**EXTRACT PROVIDED:**
....

New Issue: Reliant Energy aims for $1 billion in preferred, term loan arrangements

By Devika Patel

Knoxville, Tenn., Sept. 29 - Reliant Energy Inc. has arranged to raise $1 billion through a $650 million term loan from GS Loan Partners and an agreement to issue $350 million of convertible preferred stock, which will be issued to First Reserve Corp., according to an 8-K filed Monday with the Securities and Exchange Commission.

Each of these deals is contingent upon certain conditions, including reaching definitive agreements with Merrill Lynch regarding termination of the credit-enhanced retail structure.

The loan matures in November 2012. It has an initial interest at Libor plus 4.5% with a floor of Libor plus 3.75%.

The 350,000 preferreds will be sold at $1,000 apiece. They pay 14% in cash dividends and are convertible at the lesser of $11 and lowest 20-day volume weighted average price of the company's common stock during the six months after closing, with a floor of $8.00.

Holders may force redemption if a change-of-control event occurs, or after the seventh anniversary.

....

**SOURCE DATA:**
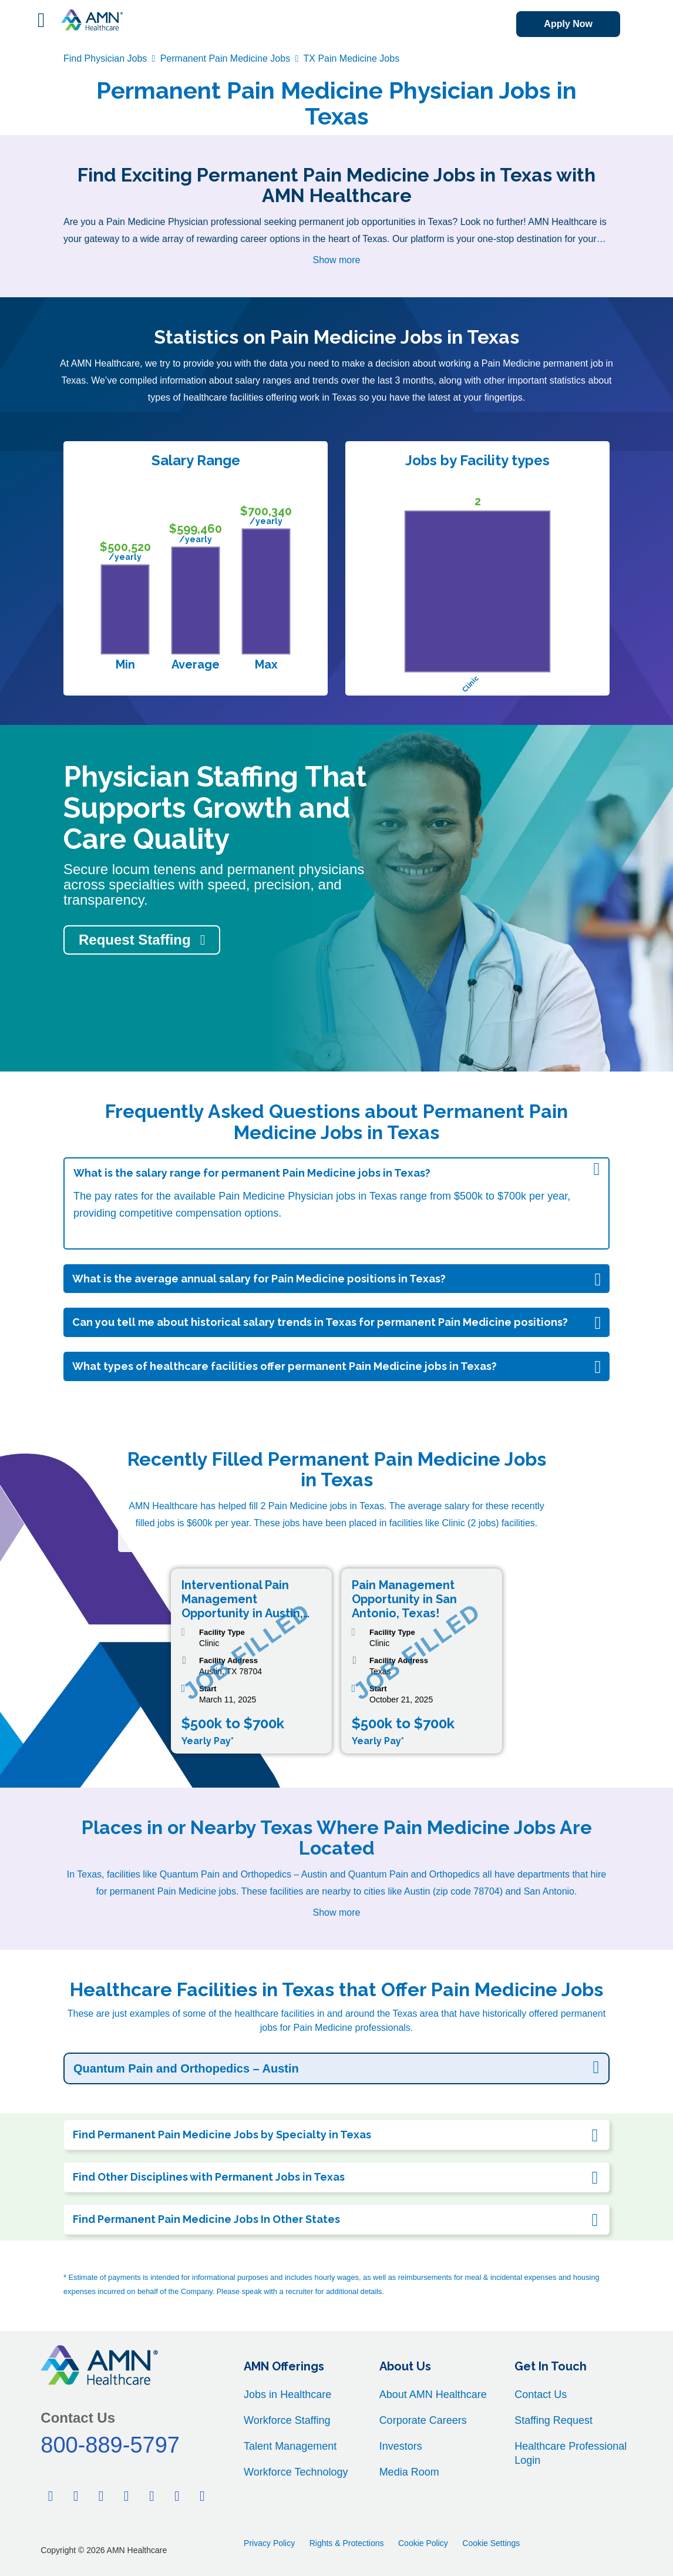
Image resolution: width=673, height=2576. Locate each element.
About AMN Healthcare (433, 2394)
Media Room (409, 2472)
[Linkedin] (101, 2496)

....

**WHAT YOU ARE ASKED TO DO:**
Write a continuation of the Reliant Energy financing report, picking up after its last sentence.

**EXERCISE RESULT:**
The company may call the preferreds after the third anniversary for the face amount plus dividends, plus a make-whole premium if the redemption is before the fifth anniversary.

Reliant Energy, based in Houston, provides electricity and energy services to retail and wholesale customers in the United States.

Issuer:Reliant Energy Inc.
Issue:Term loan, convertible preferred stock
Amount:$1 billion
Warrants:No
Pricing date:Sept. 29
Stock symbol:NYSE: RRI
Stock price:$10.08 at close Sept. 29
Term loan
Amount:$650 million
Maturity:November 2012
Coupon:Libor plus 4.5%
Price:Par
Yield:Libor plus 4.5%
Investor:GS Loan Partners
Preferreds
Amount:$350 million
Shares:350,000
Price:$1,000
Dividends:14%
Conversion price:The lesser of $11 and lowest 20-day volume weighted average price of the company's common stock during the six months after closing, floor of $8.00
Investor:First Reserve Corp.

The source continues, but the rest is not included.